The chemistry of boiling: the CANDU steam generator.
Boiling water may appear to be a simple process when looking at a beaker over a Bunsen burner. Pure water escapes to the atmosphere and, depending upon the dissolved species present, a variety of reactions may occur as the solids concentrate and dry out. Within industrial boilers, boiling is a very complex process requiring control at the ppb level due to concentrating mechanisms and the need to minimize operating costs and maximize thermodynamic efficiency. Steam is produced at high pressure and recovered (as condensate) for reuse after performing work and releasing its heat.
Industrial boilers use carbon steel as the major structural material. Various alloys are used for individual components to meet specific needs. As all chemists know, mixing alloys may have advantages from the structural or heat-transfer points of view, but the combinations inevitably create galvanic cells. This means corrosion and corrosion product deposition. Carbon steel will be the anode and its surface must be converted to the black magnetic oxide, magnetite ([Fe.sub.3] [O.sub.4]), for protection. From a chemical point of view, the system is this thin layer (only a few [Micro] m thick) of magnetite supported by an extensive carbon steel framework and the chemical requirement is to maintain its integrity by keeping a high pH and eliminating oxygen.
The CANDU-PHW (CANadian Deuterium Uranium-Pressurized Heavy Water Reactor) is a high-pressure steam-generating system. Where fossil-fired plants use combustion heat to produce boiling, here heavy water cools the fuel and in turn transfers the heat to the boilers or steam generators as it flows through the tubes under pressure. Boiling occurs at the outside surface of the tubes to provide the steam to turn the turbine-generator system. Point Lepreau (PLGS) and Gentilly 2 (G2) each produce 1 Mg/s of steam at 258 [degrees] C and 4.55 MPa pressure. (The two CANDU plants are operated by the New Brunswick Electric Power Commission at Point Lepreau, NB and Hydro Quebec at Becancour, PQ respectively.) Steam production is a continuous cycle.
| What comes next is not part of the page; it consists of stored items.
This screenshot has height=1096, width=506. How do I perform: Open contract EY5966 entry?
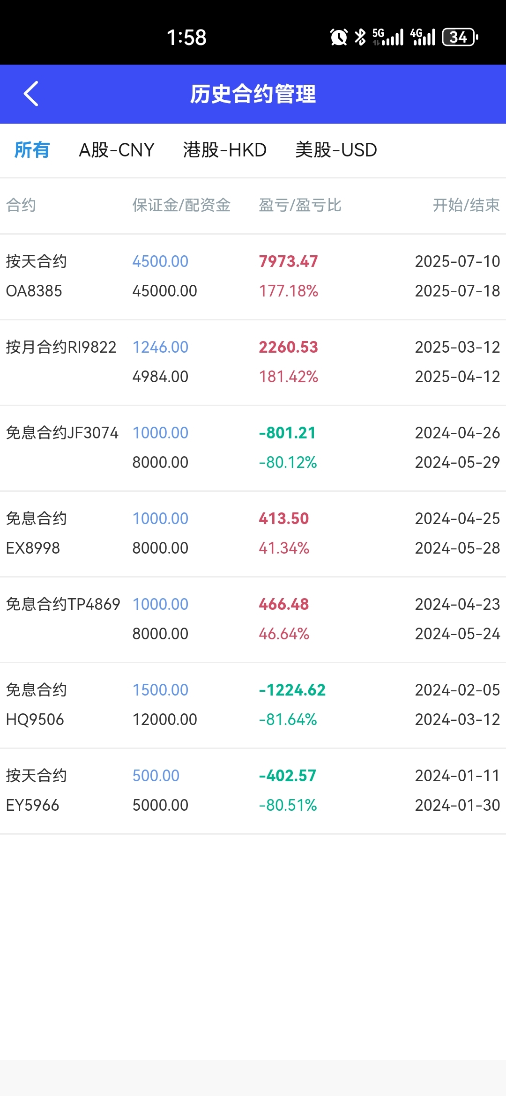pos(253,791)
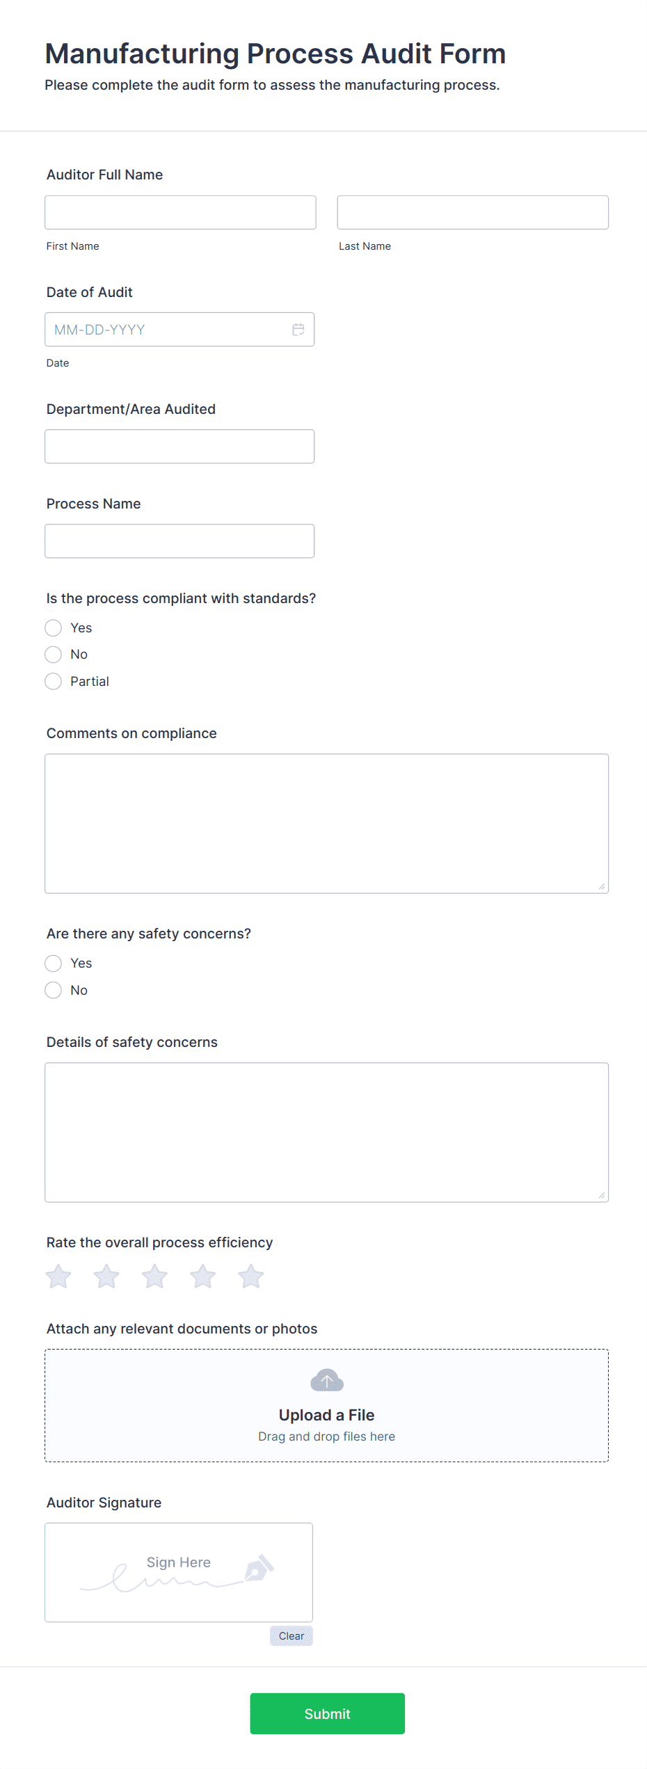The height and width of the screenshot is (1769, 647).
Task: Select Partial for process compliance
Action: click(53, 681)
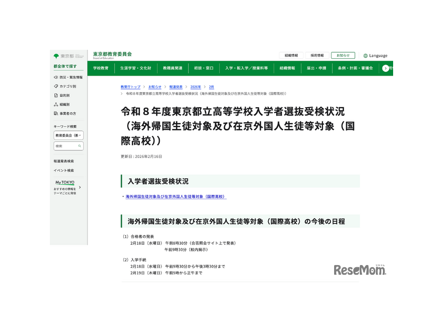Open the 教育委員会 selection dropdown
This screenshot has height=332, width=443.
69,135
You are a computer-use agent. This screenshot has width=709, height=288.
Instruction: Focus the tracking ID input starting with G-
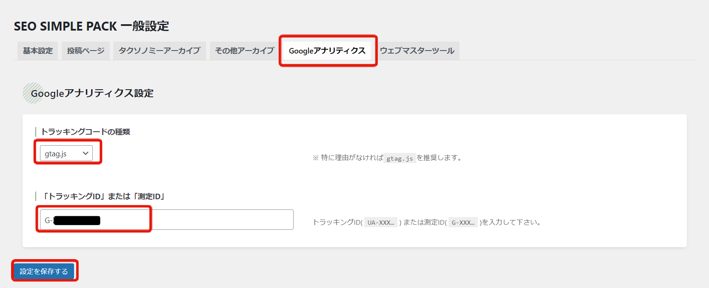coord(213,220)
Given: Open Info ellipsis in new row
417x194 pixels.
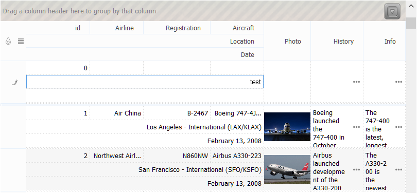Looking at the screenshot, I should [x=398, y=82].
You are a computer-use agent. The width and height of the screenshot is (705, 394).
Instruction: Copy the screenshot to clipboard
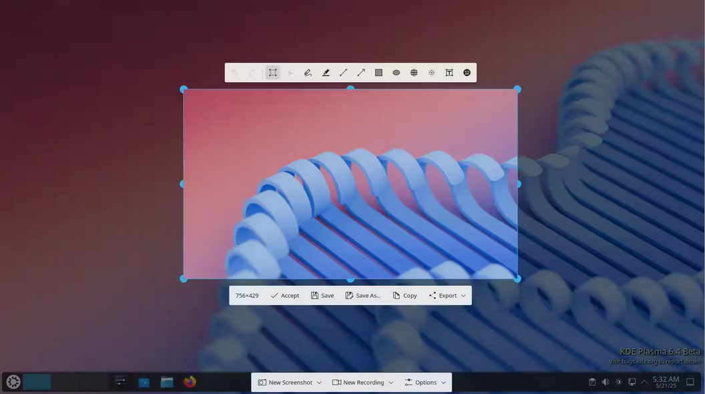click(405, 296)
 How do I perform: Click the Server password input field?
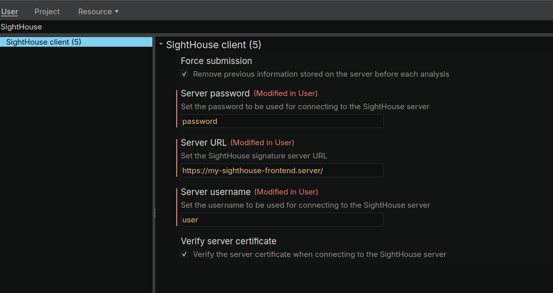tap(282, 121)
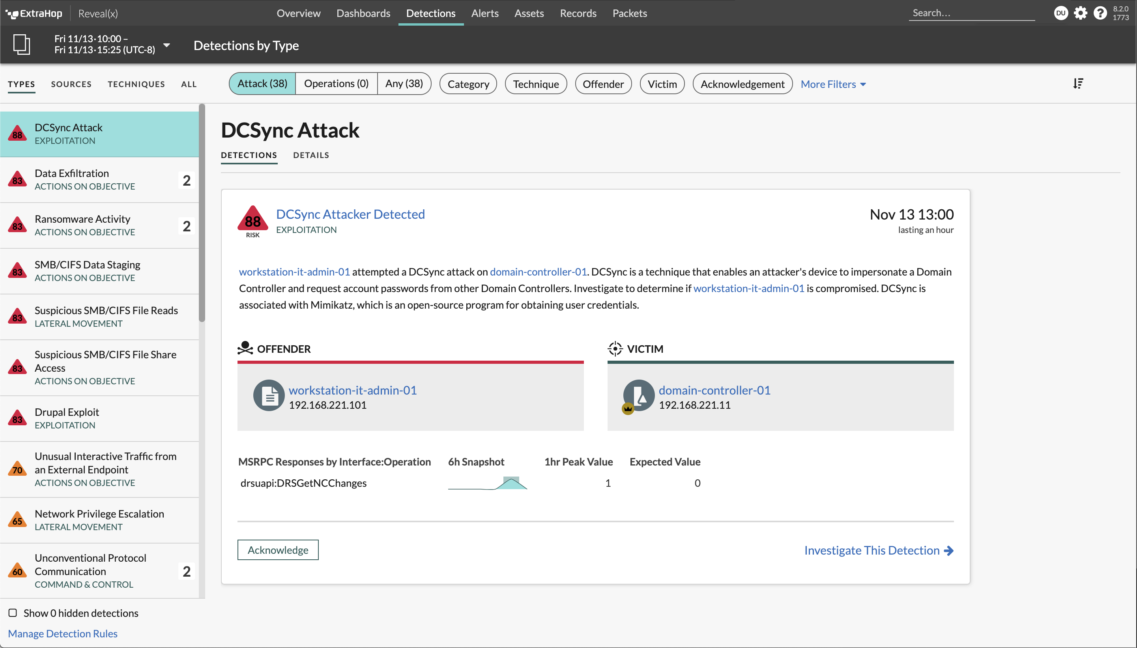Click the settings gear icon
Image resolution: width=1137 pixels, height=648 pixels.
1080,12
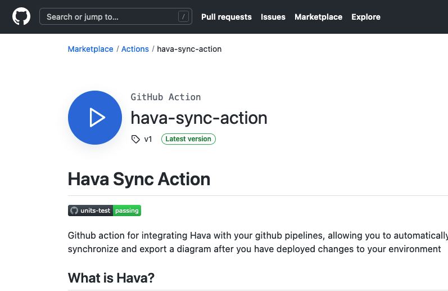Click the GitHub Octocat logo

pyautogui.click(x=21, y=17)

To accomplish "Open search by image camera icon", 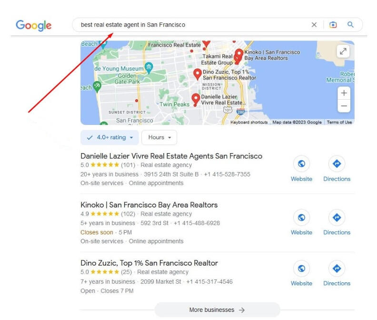I will [333, 25].
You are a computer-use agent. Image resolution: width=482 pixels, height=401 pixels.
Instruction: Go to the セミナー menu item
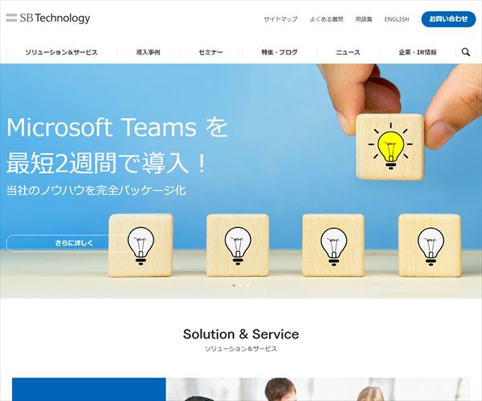click(x=210, y=52)
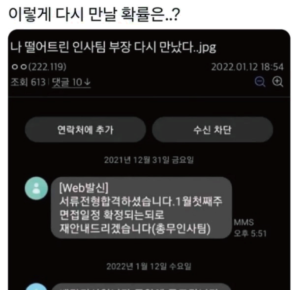Select the post title ending in ..jpg
The width and height of the screenshot is (299, 290).
point(113,47)
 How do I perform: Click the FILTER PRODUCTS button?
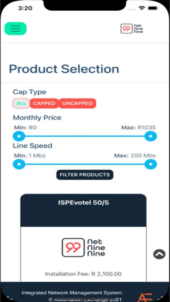tap(85, 175)
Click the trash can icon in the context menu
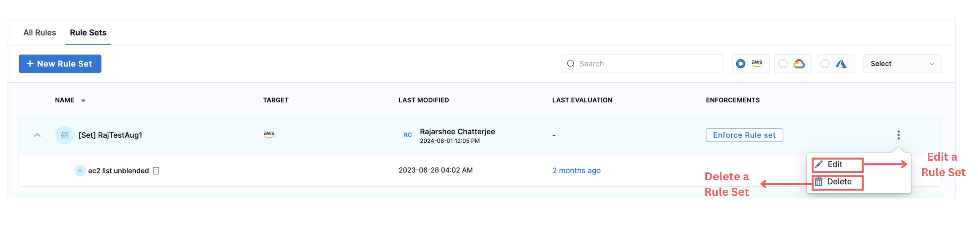The height and width of the screenshot is (228, 978). (x=819, y=182)
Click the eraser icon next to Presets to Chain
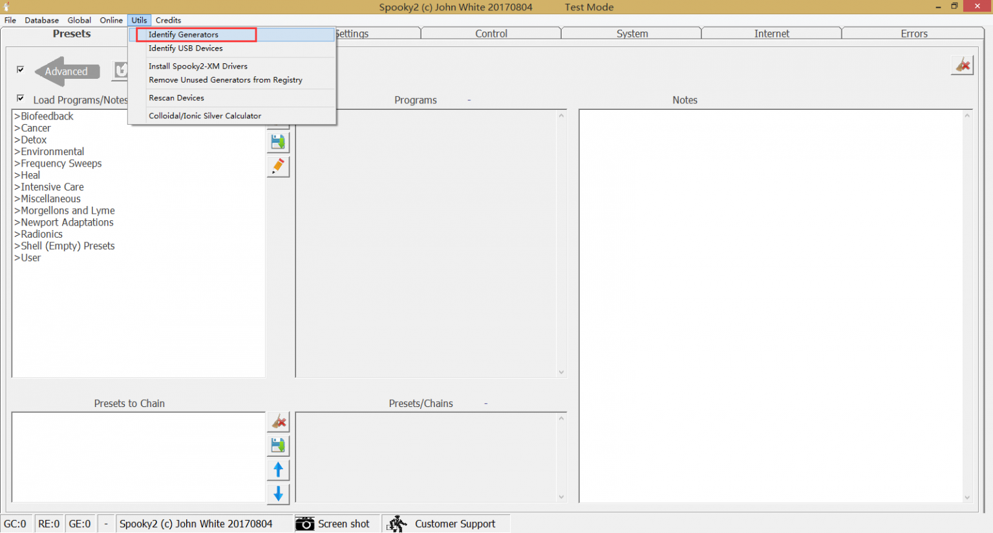Image resolution: width=993 pixels, height=533 pixels. pyautogui.click(x=278, y=422)
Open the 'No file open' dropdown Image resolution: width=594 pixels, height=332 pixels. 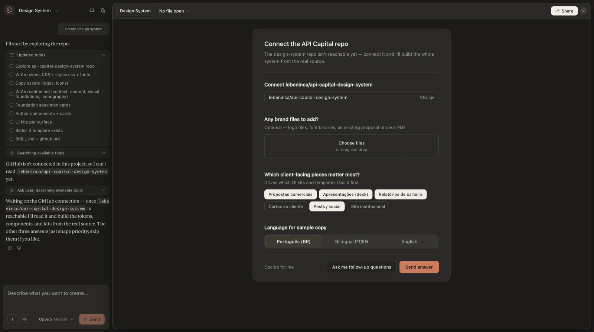(174, 11)
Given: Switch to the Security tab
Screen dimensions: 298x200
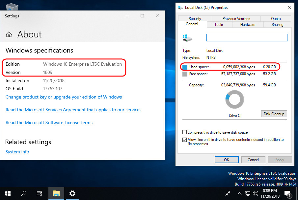Looking at the screenshot, I should (x=195, y=19).
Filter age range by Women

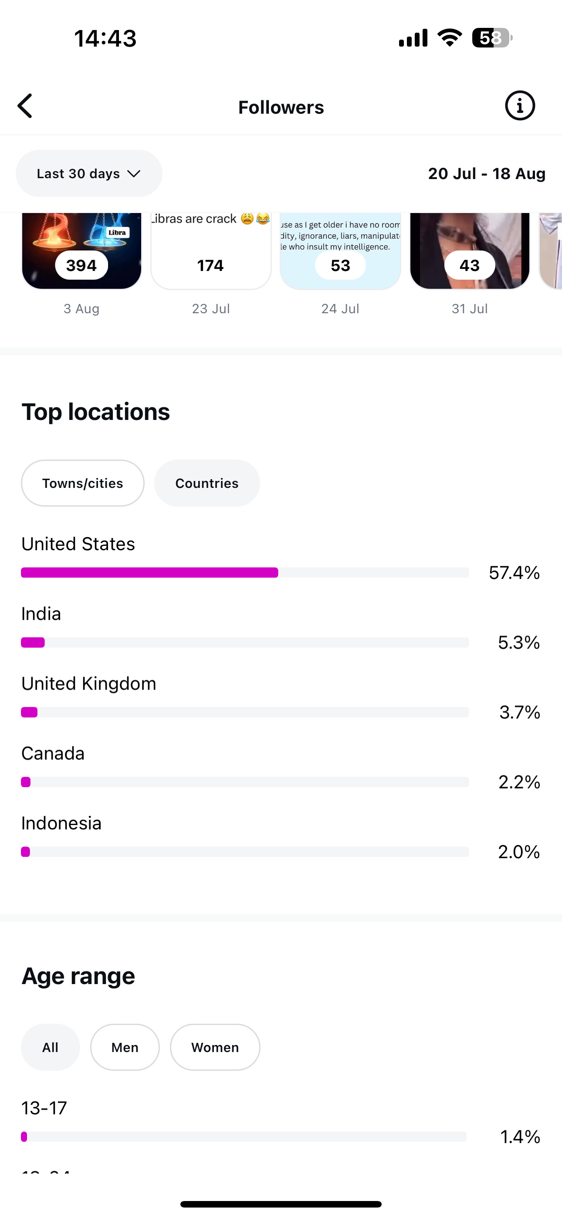point(215,1047)
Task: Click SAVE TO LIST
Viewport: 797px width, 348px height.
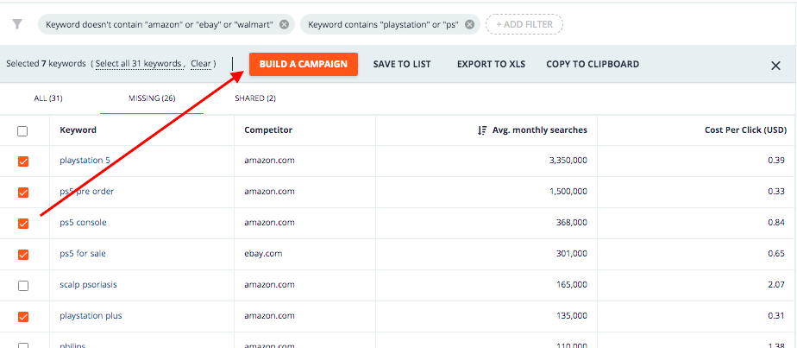Action: [x=402, y=64]
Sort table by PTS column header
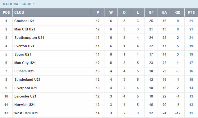198x118 pixels. [191, 12]
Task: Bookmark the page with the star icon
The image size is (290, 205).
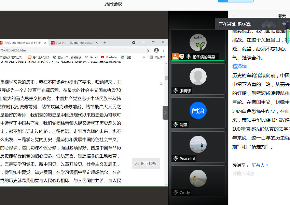Action: (x=148, y=50)
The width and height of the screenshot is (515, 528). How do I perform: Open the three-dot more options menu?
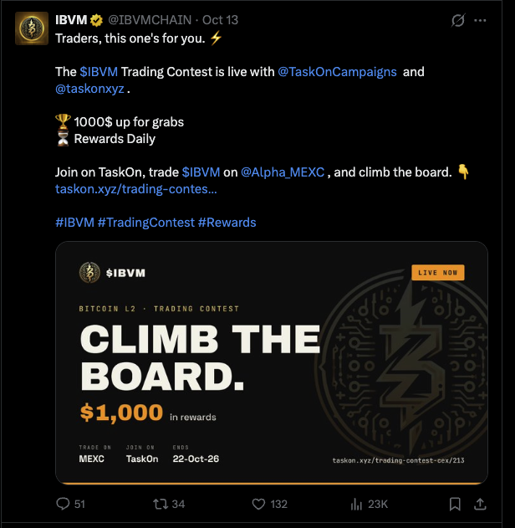pos(480,21)
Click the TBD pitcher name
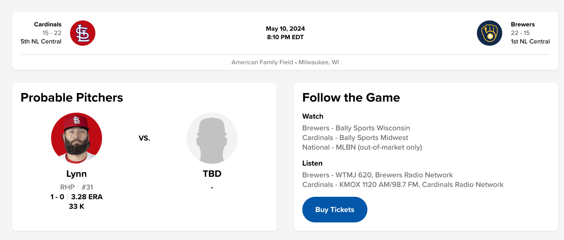The width and height of the screenshot is (564, 240). click(212, 174)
Condensate Extraction Pumps (CEP): The cycle may be considered as starting in the condenser hotwell. Chemically, the objective is to raise the pH in the feedtrain, steam generators and steam lines. A volatile amine such as ammonia or morpholine is used for this purpose in the CANDU system. Other amines such as cyclohexylamine are common in industrial plant utilities where there are long pipe runs.
Deaerator and Deaerator Storage Tank: After passing through three low-pressure (LP) feedwater heaters, the water temperature is above the atmospheric boiling point. Spraying the water into the vessel provides a large surface area from which a steam purge removes dissolved oxygen leaving less than 5 [Micro] g/kg. A scavenger such as hydrazine may be added to the storage tank to remove the last traces.
Boilers or Steam Generators (SG): After passing through an additional high-pressure (HP) feedwater heater, the water enters the steam generator. Boiling occurs at the tube surfaces. In nuclear steam generators, tubes tend to be high-nickel alloys such as Inconel-600 or Incoloy-800 within a carbon steel shell. The system is dynamic. Fresh makeup brings low-level impurities into the steam generator while steam leaves them behind. With time, species present at mg/kg levels in the makeup can reach several percent at the tube surface. When solubility limits are exceeded, deposition can occur. To put things into perspective, it does not take much corrosion to maintain a circulating iron concentration of only a few [Micro] g/kg. For most applications, this is an ultra-pure water. On the basis of a 90% capacity factor, 1.0 [Micro] g/kg would transport 300 kg of iron into the steam generator over a year.
Main Steam and Turbine: The turbine is constructed in two stages. Steam first enters the HP turbine. As energy is expended, the temperature drops enough to cause water droplets to form. At this stage, the wet steam passes through a moisture separator where the liquid water is removed and passed down through the system to recover its remaining energy by heating feedwater on the way up the chain. The dried steam goes to a reheater where it gains some superheating before proceeding to the LP turbine. A turbine is a major piece of rotating equipment (3,600 rpm) and very sensitive to deposition. Even a tiny amount of deposition on the blades could result in an imbalance situation that could cause major damage.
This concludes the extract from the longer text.